In April of 2013 Newquay Old Cornwall Society staged a two day exhibition to celebrate the work of Charles Woolf and Joyce Greenham
Charles Woolf and Joyce Greenham were avid collectors of images of Old Newquay; taking every opportunity to copy postcards and other material.
The collection of over 1000 mainly black and white prints became known as the Woolf-Greenham collection.
Joyce gave permission for the Society to scan these images into a digital archive; and following her death the family presented the eight large albums of prints to the Society. As the albums were in poor condition the prints have been transferred to museum grade pouches and boxes.
The digital archive provided the heritage images displayed at the exhibition and now enables the Society to present a wide range of slide shows to schools and other community organisations.

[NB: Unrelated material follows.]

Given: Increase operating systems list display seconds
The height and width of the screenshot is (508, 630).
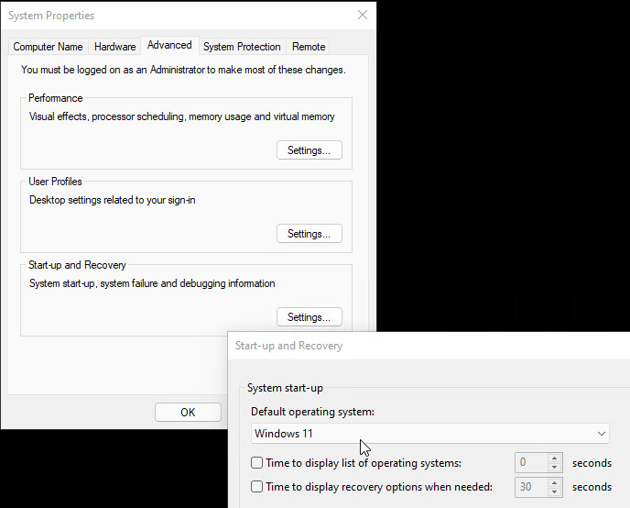Looking at the screenshot, I should click(x=554, y=458).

The large amount of other photographic material; prints, slides, and negatives kindly presented to the Society at the same time is in the process of being reviewed, conserved and, where appropriate, digitised.
Much of the material on display at the exhibition was re-printed from these sources; but it had been decided that, despite the obvious impact in some cases of 50 years in storage, the high quality of the photographic work should be demonstrated by exhibiting a number of original prints as well as reproductions of a range of their other photos.
Cornish Bard ‐ Den Delynyans or Man of the Pictures
Member of the Royal Institution of Cornwall
Past-President the Federation of Old Cornwall Societies
Charles was born in South Molton in Devon of a Cornish father. He qualified as a pharmacist at the Bath and West of England College of Pharmacy. Joined Boots the Chemists and then became the youngest Manager of the Newquay Branch. He married Phyllis Fulford who came from Bideford. They moved to Arundel Way, Newquay in 1935.
Charles' life long hobby was photography and he started taking studio portraits in his spare time at home. He constantly photographed all aspects of His Cornwall, first in skilful black and white and later on coloured slides, as well as making his own copies of Vintage-pictures. Charles' other major interest was Archaeology and he became the official photographer for the Archaeology Society including the recording the famous archaeological excavations in 1939 of Trevelgue Head promontory fort (Porth Island).
He had to decide between his pharmaceutical management career and his photography and, fortunately for us, chose Photography. He was one of those lucky people whose hobby was also the way that he made his living. He was a Member of the Royal Photographic Society for ten years from 1947 to 1957. His Studio and shop was in Chester Road and the business became well known as the place to go if you wanted a good quality photograph or special portrait. He favoured Newquay in his work and became President of the Newquay Old Cornwall Society after many years in the Society.
Joyce was born in the Old Kent Road in London. Her Father was the owner of Fish and Chip Shops. She came with him to Newquay in the Early days of the Blitz. One of her first jobs in Newquay was fitting parts of spectacles.
She joined Charles Woolf as his assistant developing the photos Charles took and printing them in the shop at Chester Road. Joyce soon took up the art of photography in her own right and became a first rate photographer and adept at developing and printing both of their works. She often joined Charles on his day trips around Cornwall and together they photographed Churches villages and towns all over Cornwall, both in black and white and then in colour.
Joyce was well known for riding through the Town on her BSA 250 motorbike in the days when a girl on a motorbike was not usual. She often went on shoots on her own and produced some excellent colour photographs of Newquay.
Joyce's knowledge, work and enthusiasm for Newquay and for the Newquay Old Cornwall Society was enormous and is still benefiting the Society today. The gift of her collection of photographs to the Society has proved to be extremely useful and continues to be used frequently. When Joyce became a Cornish Bard she took the very apt name Lowena Lywens or Joy of the Picture
Joyce Greenham and Sheila Harper co-wrote the book "Images of England ‐ Newquay" in 1999. This is still considered to be a definitive modern pictorial record of Newquay.